Devices similar to that shown in FIG. 2 are suitable for use in ABS, but are not optimal for TCS due to the limitations imposed on fluid flow. Moreover, the brake apply and brake release pressures curves are not similar. As shown in FIG. 1b, which represents the pressure in the brake apply and release modes, the output pressure during brake apply increases in step with the inlet pressure (A) up to the split point (B). Above the split point, the output pressure increases with input pressure, but at a different rate over the portion (C) of the plot, this rate determined by the differential areas A and B of the plunger as illustrated in FIG. 2. On brake release, however, the brake pressure is not instantaneously released, retracing the brake pressure apply curve, but rather, following an initial hysteresis due to O-ring seal friction (D), decreases slightly due to the limited volume compensation caused by the movement of the plunger away from the valve seat (E) toward the end stop, following which the pressure remains relatively constant (F) until the output pressure/input pressure differential is sufficient to force fluid around the periphery of the valve seat past the lip seal. At this point (G), the pressure again drops over area (H), and the plunger returns to its off stop against the valve seat when the spring force is greater than the hydraulic pressure (I). The result, which to a certain extent is dependent on ambient conditions, can be an extended period where the brakes may remain engaged despite master cylinder pressure having been released. The pressures during the brake apply and brake release cycles are not symmetrical, and designed proportioning is achieved only during the brake apply cycle.

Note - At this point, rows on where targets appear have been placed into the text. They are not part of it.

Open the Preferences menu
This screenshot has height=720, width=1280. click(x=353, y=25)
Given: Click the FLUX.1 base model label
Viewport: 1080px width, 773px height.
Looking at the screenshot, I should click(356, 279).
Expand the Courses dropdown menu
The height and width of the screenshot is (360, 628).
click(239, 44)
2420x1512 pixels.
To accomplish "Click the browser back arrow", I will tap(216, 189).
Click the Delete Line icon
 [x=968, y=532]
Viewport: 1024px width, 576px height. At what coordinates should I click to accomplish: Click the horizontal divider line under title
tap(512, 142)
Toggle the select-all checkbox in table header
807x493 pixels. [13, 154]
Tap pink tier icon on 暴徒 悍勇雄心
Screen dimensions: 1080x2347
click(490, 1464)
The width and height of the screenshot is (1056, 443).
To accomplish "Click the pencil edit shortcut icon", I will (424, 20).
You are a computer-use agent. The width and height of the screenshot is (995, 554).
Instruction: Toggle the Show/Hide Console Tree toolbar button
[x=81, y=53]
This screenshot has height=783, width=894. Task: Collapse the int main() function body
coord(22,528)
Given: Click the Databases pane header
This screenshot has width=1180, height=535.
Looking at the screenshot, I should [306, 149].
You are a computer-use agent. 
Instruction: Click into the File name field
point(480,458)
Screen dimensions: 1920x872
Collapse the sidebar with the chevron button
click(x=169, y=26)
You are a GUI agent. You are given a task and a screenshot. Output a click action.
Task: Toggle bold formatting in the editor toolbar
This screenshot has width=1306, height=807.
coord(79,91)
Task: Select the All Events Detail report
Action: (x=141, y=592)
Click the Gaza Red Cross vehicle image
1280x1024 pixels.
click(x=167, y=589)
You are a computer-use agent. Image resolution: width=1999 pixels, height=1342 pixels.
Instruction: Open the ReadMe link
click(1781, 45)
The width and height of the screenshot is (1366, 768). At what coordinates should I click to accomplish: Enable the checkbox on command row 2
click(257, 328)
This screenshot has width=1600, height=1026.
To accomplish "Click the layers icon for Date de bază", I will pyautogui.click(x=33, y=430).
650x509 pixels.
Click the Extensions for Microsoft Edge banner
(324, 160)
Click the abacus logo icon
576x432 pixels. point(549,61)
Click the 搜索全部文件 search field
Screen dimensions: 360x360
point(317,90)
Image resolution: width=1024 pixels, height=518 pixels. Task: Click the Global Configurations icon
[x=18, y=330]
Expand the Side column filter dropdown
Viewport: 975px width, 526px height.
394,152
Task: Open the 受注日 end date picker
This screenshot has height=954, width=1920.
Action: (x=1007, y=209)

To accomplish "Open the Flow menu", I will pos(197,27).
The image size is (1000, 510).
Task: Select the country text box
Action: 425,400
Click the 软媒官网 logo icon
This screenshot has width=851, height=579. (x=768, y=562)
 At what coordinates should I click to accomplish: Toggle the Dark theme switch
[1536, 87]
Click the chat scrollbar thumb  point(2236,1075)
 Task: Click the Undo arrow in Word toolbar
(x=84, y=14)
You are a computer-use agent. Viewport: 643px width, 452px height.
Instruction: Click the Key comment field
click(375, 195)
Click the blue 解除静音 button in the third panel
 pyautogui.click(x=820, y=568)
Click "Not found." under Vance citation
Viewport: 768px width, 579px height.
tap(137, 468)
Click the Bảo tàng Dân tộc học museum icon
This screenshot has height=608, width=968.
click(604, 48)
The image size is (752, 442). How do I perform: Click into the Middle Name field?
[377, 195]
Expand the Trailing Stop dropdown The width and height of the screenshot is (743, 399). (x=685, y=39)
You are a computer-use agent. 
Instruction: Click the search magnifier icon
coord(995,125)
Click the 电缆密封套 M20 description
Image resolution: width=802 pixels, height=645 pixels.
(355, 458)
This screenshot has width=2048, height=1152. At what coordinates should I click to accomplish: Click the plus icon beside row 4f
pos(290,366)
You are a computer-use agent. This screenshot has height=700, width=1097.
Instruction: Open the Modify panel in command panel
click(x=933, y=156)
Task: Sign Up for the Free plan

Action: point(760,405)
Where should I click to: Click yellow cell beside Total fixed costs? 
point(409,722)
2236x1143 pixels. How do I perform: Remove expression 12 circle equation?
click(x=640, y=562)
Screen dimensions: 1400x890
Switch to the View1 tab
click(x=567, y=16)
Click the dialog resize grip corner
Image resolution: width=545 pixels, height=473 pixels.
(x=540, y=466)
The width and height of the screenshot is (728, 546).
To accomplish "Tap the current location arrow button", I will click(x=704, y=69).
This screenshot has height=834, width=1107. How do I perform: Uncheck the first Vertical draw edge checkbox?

It would be desirable to provide a proportioning valve which offers virtually unrestricted flow for use in TCS, and which provides a short shear path for fluid such that flow at low temperatures is maintained. It is further desirable to provide a proportioning valve which minimizes lag in brake release by providing a brake release pressure curve which closely mirrors the brake apply pressure curve, thus providing proportioning during both brake apply and brake release cycles.